# Analytical Delay Model of virtual CPE for 5G eMBB services in SD-CDN

Müge Erel-Özçevik\*, Ferdi Tekçe $^{\dagger \ddagger}$  , Fuat Kayapınar  $^{\ddagger}$ 

\*The Department of Software Engineering, Manisa Celal Bayar University, Manisa, TURKEY

†The Department of Electrical and Communication Engineering, Yıldız Technical University, Istanbul, TURKEY

‡ Andasis, Istanbul, TURKEY

Emails: muge.ozcevik@cbu.edu.tr, ferdi@andasis.com, fuat.kayapinar@andasis.com

Abstract—The high bandwidth and moderate latency requirements of enhanced Mobile BroadBand (eMBB) content in 5G are handled by Content Delivery Network (CDN) components such as customer premises equipment (CPE) in edge, branches in fog, and servers in the cloud. The indispensable goal of 5G network providers is meeting these requirements on the same physical component that reduces operational and capital expenditures (OPEX/CAPEX). However, we've believed that different configuration policies of providers can be only handled by Software-Defined CDN (SD-CDN). Moreover; due to the flow characteristics of eMBB and handling packet forwarding by only software-based component in an OpenFlow (OF) switch, obtained packet processing delay in conventional CPE has become challenging. Therefore, we propose SD-vCPE with a novel physical block diagram which includes hardware and software-based OF tables. The analytical models of conventional and SD-vCPE are also derived by using G/G/1 Markov queues, considering general eMBB flow characteristics, and SpeedUp parameters in the software part. According to analytical and simulation results, as the resolution of video content in eMBB is increased, the conventional CPE cannot handle delay in the microsecond level; whereas, proposed SD-vCPE outputs approximately 1-millisecond decrease on packet delay which differentiates according to matching rules in TCAM or CPU. Namely, the proposed analytical model for SD-vCPE results in a delay in an acceptable rate while comparing the simulation results performed in MATLAB.

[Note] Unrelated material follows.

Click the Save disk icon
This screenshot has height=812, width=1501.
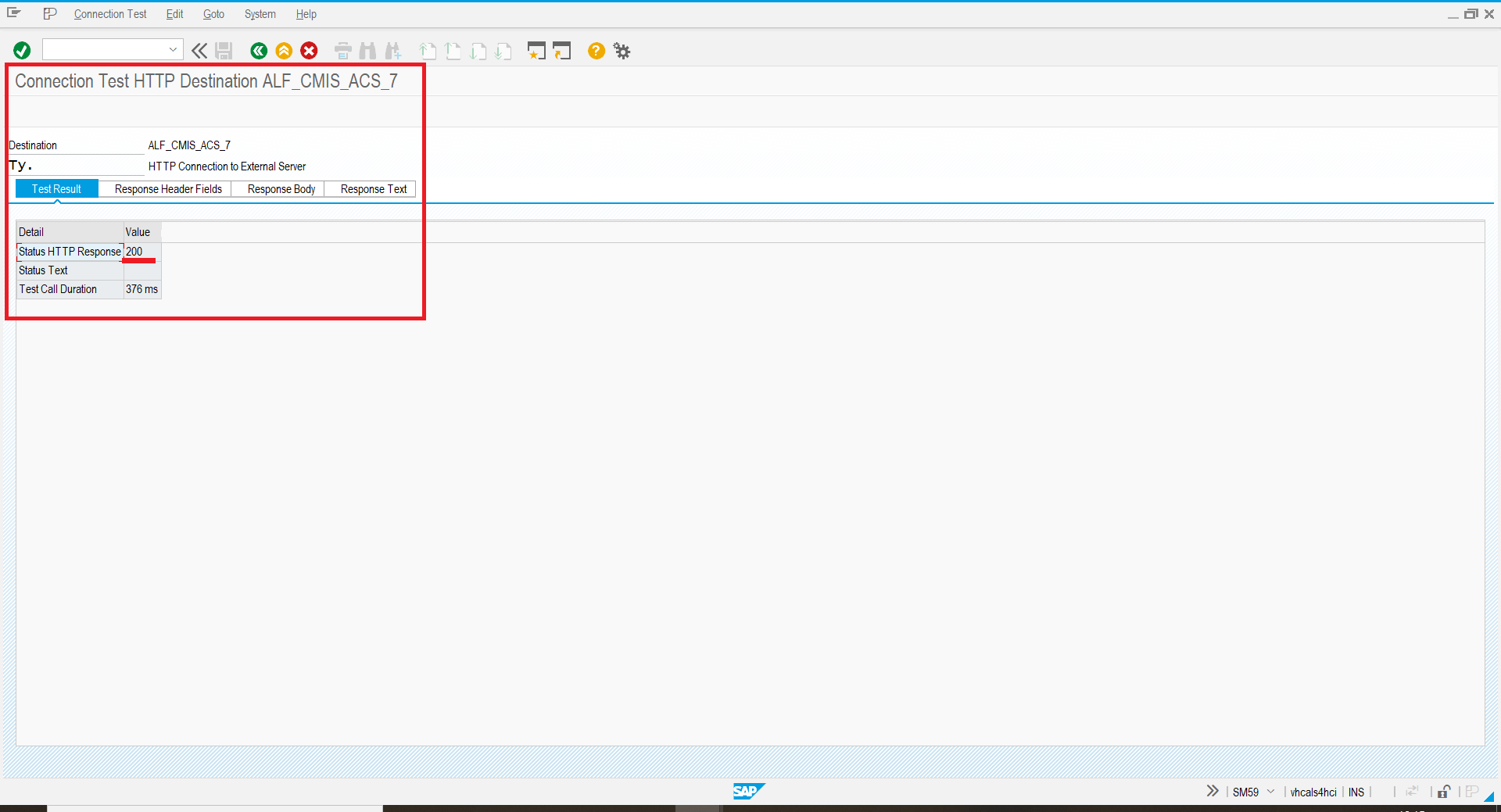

Index Terms—CDN, SDN, eMBB, Markov Model, vCPE

### I. INTRODUCTION

In 5th Generation (5G) New Radio (NR); there are different contents available in the cloud market which are newly called enhanced-mobile broadband (eMBB), ultra-reliable low latency (URLLC), and massive machine-type communication (mMTC) [1]. They meet customers with different requirements. For example; URLLC requires strict latency, mMTC uses less bandwidth; whereas, eMBB requires higher bandwidth with moderate latency. To handle these requirements at an acceptable rate, 5G contents are routed by different components of Content Delivery Networks (CDN) such as customer premises equipment (CPE) in edge, branches in fog, and cloud servers in the cloud network.

The indispensable goal of 5G network providers is meeting the requirements of contents on the same physical



Fig. 1: The OpenFlow Switch Comparison.

component that reduces operational and capital expenditures (OPEX/CAPEX) [2]. However, each provider can have different configuration policies on the same component. This causes extra hardware and bandwidth costs in edge networks [3]. For example; URLLC and mMTC contents, need more than 70 percent of computing and communication resources to handle strict latency requirements [4]. According to Telecom's motivation, it is believed that Software-Defined Network (SDN) driven CDN (SD-CDN) is the only way to provide different content on the same edge component, i.e. newly called virtual CPE (vCPE) [5][6]. Thanks to the dynamic configuration capability of SD-CDN, the plug-and-play vCPE is available for different content providers.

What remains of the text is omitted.